# Tempestade Tropical BERTHA  (Atlântico 2014 #AL02)



## Felipe Freitas (1 Ago 2014 às 04:24)

*Furacão BERTHA  (Atlântico 2014 #AL02)*

Tempestade tropical Bertha se formou.
Avisos e alertas de tempestade tropical estão em vigor para as Pequenas Antilhas e Porto Rico.
Essa é a pior tempestade tropical em aparência que já vi.


----------



## Felipe Freitas (1 Ago 2014 às 20:38)

Bertha está neste momento próximo de Martinica e mantém ventos sustentados em 80 km/h.
O cisalhamento de vento ao redor de 20 knots e o ar seco, segue afetando o desenvolvimento e a organização do sistema.
A combinação de cisalhamento, ar seco e a interação com terra, podem fazer Bertha se degenerar para uma onda tropical nas próximas 48 horas de acordo com o NHC, porém existe a possibilidade de ocorrer a regeneração entre 72-120 horas, quando o ambiente se tornar um pouco mais favorável.


----------



## Felipe Freitas (2 Ago 2014 às 05:39)

Avisos e alertas de tempestade tropical estão em vigor para Porto Rico, parte das Pequenas Antilhas, República Dominicana e Bahamas.
De acordo com o NHC existe a possibilidade de se tornar um furacão de categoria 1 na terça.


----------



## Felipe Freitas (3 Ago 2014 às 23:13)

No Atlântico, Bertha ajudou a aliviar um pouco a seca em Porto Rico e Pequenas Antilhas. 
Chuvas fortes também afetaram Republica Dominicana e Haiti, causando alguns deslizamentos de terra, porém não se reporta nada grave. 
A tempestade está afetando neste momento as Bahamas. 
Com as condições se tornando mais favoráveis, a tempestade poderia se tornar furacão de categoria 1 na Quarta.


----------



## Felipe Freitas (4 Ago 2014 às 04:25)

No Atlântico, Bertha está rapidamente se intensificando e neste momento mantém ventos sustentados em 104 km/h.

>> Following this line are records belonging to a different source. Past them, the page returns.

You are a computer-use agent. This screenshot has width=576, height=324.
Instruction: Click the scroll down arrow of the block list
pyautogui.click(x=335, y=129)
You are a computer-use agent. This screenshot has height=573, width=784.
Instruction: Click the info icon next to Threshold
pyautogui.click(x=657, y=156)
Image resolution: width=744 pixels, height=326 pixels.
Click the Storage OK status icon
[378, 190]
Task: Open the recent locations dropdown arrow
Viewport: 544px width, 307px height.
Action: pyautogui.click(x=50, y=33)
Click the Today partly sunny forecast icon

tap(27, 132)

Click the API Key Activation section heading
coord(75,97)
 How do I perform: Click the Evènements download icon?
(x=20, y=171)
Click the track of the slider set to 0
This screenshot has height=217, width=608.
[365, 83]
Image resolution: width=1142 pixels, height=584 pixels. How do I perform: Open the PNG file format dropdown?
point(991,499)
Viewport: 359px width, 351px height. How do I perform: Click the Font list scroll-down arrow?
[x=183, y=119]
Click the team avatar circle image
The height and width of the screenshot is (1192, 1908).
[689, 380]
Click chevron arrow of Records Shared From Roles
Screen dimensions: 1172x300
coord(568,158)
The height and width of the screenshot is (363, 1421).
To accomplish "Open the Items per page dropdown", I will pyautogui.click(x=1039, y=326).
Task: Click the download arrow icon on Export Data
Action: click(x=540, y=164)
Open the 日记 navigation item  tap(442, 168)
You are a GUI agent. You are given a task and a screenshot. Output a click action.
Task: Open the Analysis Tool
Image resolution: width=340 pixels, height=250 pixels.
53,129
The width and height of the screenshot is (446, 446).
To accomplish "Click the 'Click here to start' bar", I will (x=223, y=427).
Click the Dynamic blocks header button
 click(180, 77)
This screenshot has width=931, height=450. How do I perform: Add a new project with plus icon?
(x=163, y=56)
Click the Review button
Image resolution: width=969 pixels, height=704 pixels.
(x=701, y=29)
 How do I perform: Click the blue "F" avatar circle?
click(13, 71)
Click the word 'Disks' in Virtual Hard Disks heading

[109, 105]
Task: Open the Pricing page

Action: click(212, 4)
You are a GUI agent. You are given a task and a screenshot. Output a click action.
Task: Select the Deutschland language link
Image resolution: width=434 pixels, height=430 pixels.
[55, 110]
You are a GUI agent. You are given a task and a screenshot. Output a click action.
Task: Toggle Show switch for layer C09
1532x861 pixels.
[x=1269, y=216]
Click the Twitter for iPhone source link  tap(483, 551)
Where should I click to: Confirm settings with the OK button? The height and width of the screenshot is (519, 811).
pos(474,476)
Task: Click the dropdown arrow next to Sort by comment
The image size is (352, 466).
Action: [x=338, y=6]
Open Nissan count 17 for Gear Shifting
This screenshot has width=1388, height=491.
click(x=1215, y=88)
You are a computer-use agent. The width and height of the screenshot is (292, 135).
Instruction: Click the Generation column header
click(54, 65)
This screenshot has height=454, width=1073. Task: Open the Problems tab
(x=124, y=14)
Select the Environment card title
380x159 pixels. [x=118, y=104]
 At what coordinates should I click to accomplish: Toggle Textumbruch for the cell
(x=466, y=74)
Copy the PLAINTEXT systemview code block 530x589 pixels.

A tempestade pode se tornar furacão nesta segunda.


----------



## Felipe Freitas (4 Ago 2014 às 18:06)

No Atlântico, Bertha se fortaleceu para furacão de categoria 1.
O furacão mais feio que já vi.

Bertha


----------



## Felipe Freitas (6 Ago 2014 às 01:41)

Bertha se enfraqueceu para tempestade tropical.
A previsão e que afete a Europa no final de semana, possivelmente como ciclone extratropical.


----------



## Felipe Freitas (6 Ago 2014 às 18:55)

Bertha se torna ciclone extratropical e o NHC emitiu seu último aviso para o ciclone.


----------